Yet, in another and deeper respect, the Biblical literature is pre-eminently one. Its two sets of writings are most closely connected with regard to doctrines revealed, facts recorded, customs described, and even expressions used. Above all, both collections have one and the same religious purpose, one and the same inspired character. They form the two parts of a great organic whole the centre of which is the person and mission of Christ. The same Spirit exercised his mysterious hidden influence on the writings of both Testaments, and made of the works of those who lived before Our Lord an active and steady preparation for the New Testament dispensation which he was to introduce, and of the works of those who wrote after him a real continuation and striking fulfilment of the old Covenant.

The Bible, as the inspired record of revelation, contains the word of God; that is, it contains those revealed truths which the Holy Spirit wishes to be transmitted in writing. However, all revealed truths are not contained in the Bible; neither is every truth in the Bible revealed, if by revelation is meant the manifestation of hidden truths which could not otherwise be known. Much of Sacred Scripture came to its writers through the channels of ordinary knowledge, but its sacred character and Divine authority are not limited to those parts which contain revelation strictly so termed. The Bible not only contains the word of God; it is the word of God. The primary author is the Holy Spirit, or, as it is commonly expressed, the human authors wrote under the influence of Divine inspiration.

The Bible as Literature

The Bible is plainly a literature, that is, an important collection of writings which were not composed at once and did not proceed from one hand, but rather were spread over a considerable period of time and are traceable to different authors of varying literary excellence.
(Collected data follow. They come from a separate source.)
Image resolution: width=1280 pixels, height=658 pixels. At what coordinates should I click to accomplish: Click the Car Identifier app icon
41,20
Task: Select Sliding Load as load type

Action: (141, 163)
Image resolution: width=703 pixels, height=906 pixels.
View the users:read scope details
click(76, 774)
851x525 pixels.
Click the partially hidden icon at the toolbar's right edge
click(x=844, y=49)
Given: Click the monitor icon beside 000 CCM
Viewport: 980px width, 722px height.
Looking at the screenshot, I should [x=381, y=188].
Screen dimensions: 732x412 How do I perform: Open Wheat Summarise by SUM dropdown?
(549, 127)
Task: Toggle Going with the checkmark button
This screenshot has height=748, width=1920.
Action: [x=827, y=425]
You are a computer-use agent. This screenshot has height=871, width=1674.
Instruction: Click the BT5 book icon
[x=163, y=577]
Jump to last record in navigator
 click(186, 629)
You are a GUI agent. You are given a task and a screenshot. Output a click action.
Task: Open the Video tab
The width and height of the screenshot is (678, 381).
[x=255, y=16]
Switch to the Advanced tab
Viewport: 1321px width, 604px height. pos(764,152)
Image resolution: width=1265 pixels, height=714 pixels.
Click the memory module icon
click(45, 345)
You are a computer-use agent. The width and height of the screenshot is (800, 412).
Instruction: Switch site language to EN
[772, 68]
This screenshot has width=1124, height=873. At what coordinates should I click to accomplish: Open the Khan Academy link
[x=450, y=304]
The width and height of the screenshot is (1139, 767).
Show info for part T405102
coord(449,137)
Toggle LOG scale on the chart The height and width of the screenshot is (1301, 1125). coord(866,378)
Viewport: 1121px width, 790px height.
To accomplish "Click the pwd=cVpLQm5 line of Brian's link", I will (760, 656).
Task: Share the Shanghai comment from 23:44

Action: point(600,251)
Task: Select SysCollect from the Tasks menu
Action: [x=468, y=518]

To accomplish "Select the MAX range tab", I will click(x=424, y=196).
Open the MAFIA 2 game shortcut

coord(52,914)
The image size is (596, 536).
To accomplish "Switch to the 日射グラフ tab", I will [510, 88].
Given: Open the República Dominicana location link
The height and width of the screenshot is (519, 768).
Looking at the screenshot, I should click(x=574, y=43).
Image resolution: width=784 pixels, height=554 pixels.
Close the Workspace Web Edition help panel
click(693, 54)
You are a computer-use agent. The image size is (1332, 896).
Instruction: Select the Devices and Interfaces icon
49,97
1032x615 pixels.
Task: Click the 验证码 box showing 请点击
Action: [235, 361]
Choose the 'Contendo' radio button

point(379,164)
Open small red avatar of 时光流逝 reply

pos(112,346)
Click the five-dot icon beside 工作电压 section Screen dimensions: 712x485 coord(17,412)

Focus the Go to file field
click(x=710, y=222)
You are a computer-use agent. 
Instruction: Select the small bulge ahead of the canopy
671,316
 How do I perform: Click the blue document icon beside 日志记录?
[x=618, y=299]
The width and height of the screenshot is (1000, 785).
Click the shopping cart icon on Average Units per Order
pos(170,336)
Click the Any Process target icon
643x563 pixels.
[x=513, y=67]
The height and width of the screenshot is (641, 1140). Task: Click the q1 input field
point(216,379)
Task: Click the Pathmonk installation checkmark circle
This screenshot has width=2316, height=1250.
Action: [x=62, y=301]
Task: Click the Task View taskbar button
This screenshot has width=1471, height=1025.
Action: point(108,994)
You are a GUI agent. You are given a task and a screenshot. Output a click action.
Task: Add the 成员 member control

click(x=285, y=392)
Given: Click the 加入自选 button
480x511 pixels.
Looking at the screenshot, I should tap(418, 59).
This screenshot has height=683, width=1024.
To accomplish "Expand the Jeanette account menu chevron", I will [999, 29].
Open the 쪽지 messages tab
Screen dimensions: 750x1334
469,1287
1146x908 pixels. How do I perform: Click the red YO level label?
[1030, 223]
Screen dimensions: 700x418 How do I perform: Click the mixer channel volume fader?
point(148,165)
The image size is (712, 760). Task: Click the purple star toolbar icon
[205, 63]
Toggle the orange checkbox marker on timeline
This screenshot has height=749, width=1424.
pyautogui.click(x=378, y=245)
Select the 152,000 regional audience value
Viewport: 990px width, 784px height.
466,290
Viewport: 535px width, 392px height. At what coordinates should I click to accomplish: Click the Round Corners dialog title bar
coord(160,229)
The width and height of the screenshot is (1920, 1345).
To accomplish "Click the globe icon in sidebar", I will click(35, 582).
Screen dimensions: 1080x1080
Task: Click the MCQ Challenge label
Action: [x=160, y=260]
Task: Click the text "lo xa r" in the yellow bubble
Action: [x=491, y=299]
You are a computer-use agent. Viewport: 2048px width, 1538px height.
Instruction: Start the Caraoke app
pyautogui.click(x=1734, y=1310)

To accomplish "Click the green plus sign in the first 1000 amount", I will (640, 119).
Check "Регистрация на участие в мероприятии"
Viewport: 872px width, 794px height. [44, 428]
As a literature, too, the Bible bears throughout the distinct impress of the circumstances of place and time, methods of composition, etc., in which its various parts came into existence, and of these circumstances careful account must be taken, in the interests of accurate scriptural interpretation.



As a literature, our sacred books have been transcribed during many centuries by all manner of copyists to the ignorance and carelessness of many of whom they still bear witness in the shape of numerous textual errors, which, however, but seldom interfere seriously with the primitive reading of any important dogmatic or moral passage of Sacred Scripture.
In respect of antiquity, the Biblical literature belongs to the same group of ancient literature as the literary collections of Greece, Rome, China, Persia, and India. Its second part, the New Testament, completed about 100 AD, is indeed far more recent than the four last named literatures, but it is older by ten centuries than our earliest modern literature. As regards the Old Testament, most of its contents were gradually written within the nine centuries which preceded the Christian era, so that its composition is generally regarded as contemporary with that of the great literary works of Greece, China, Persia, and India.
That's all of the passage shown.